I was able to beat the mission in one try using this strategy. It is 100% reliable. Just stay on the narrow walkways on the right side of the building and keep in contact with Quiet so she doesn't get herself killed. These two things should have been mentioned in codec calls because they make this fight WORK.

That's basically it. I might type up a thing for how to have an expedited playthrough with all cutscenes triggering (it's a bit of explanation, but is 100% reliable and feels sort of like what the game should have been from the getgo. Also, I feel like a chapter title would have made sense for mission 13. The way I have it in my "guide" i'm working on is that there are 10 main missions from Ground Zeroes to Hellbound (Some missions go by quickly if you exfiltrate by land and then start the next mission by driving to it, and I also am taking into acount forcibly triggering cutscenes here) and that with a similar thing you would have 12 missions with 12 missions worth of cutscenes going from mission 13 to 31. It would feel more balanced and make the existing Chapter 2 feel less awkward from the rest of the game.)

It should be:
> Prologue: Retribution (Ground Zeroes)
> Chapter 1: Revenge (Awakening to Afghanistan)
> Chapter 2: Race (Africa to OKB Zero)
> Chapter 3: Peace (Everything after Sahelanthropus)
> Epilogue: Truth (Paz side quest should unlock the Truth mission)
 
Favorite weapon is still a base MR-4 with short barrel mods.

I play HUD less so laser sight actually helps a lot with aiming.

Plus it looks cool:
https://www.youtube.com/watch?v=rtDzL3JcwbY

Same for a modded (and downgraded for extra challenge) MRS sniper rifle:
https://youtu.be/VNIfZMGLDFc?t=120

Big big fan of that scope and its reticle.

Also a fan of modding the semi-auto sniper rifles into a shorter barrel rifle with reflex sights of some sort (opposed to a scope):
https://www.youtube.com/watch?v=WuNE6-bCByA

Favorite combination by far though, and what I use almost every few days (I still play MGS V weekly) is a MR-4 and either a base Renov or M2000 (the two wood stock hunting rifles, basically).
https://youtu.be/4Ioz7mURzTw?t=1162
https://youtu.be/4Ioz7mURzTw?t=2839

I find sometimes using some of the best weapons make the game too easy... namely some of the better sniper rifles or especially silencers on sniper rifles. So I like to use the 'hunting rifles' instead and only use silencers on assault rifles (lower level versions to represent the weakened damage output... which also helps me play more Non-Lethal since it's easier to 'injure'/not kill someone with guns then) maybe pistols.

Usually for a pistol I use the base level .45 since that's what Venom uses in all the cutscenes. No silencer.
The Witcher 3's quest design puts this and Fallout 4 to shame.
...Why would MGS V have Witcher 3 quest design :O

MGS V's open world is more a la ARMA or original PC version of Ghost Recon, not Witcher or Assassin's Creed lol.

The world is for tactical approach and scouting... not !s and ?s on a minimap ....

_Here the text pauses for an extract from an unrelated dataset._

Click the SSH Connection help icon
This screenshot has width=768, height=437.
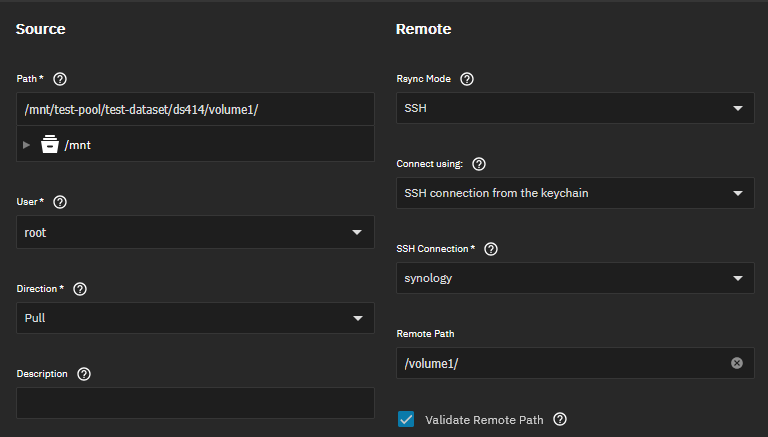[491, 248]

Even the side ops are not really quests or missions -- if you removed them from the map they're basically just random events (that you happen to get a 'ding' for).

Last thing MGS V needs is quests or side missions... if anything it just needed more patrols, more vehicles, etc. Things that improve it's ARMA esque tactical approach and scouting.
 
Lots of awesome weapons. Shame the game penalises you for using them and killing people. Nah just tranq and capture everyone instead.. So fun

Besides the awful story the game being a Grindy collectathon made it worse than it should have been.
 
One of the best games of all time.
Replaying it now. Forgot how good the main missions are.
Beginning of the game is funner, when you're still not completely OP and diamonds and resources aren't pointless.

Favorite weapon is the WU S333 revolver. I also like the double barrel shotgun.
Although the feel of the weapons in GZ is better than in TPP imo. IDK what it is, but something just feels better.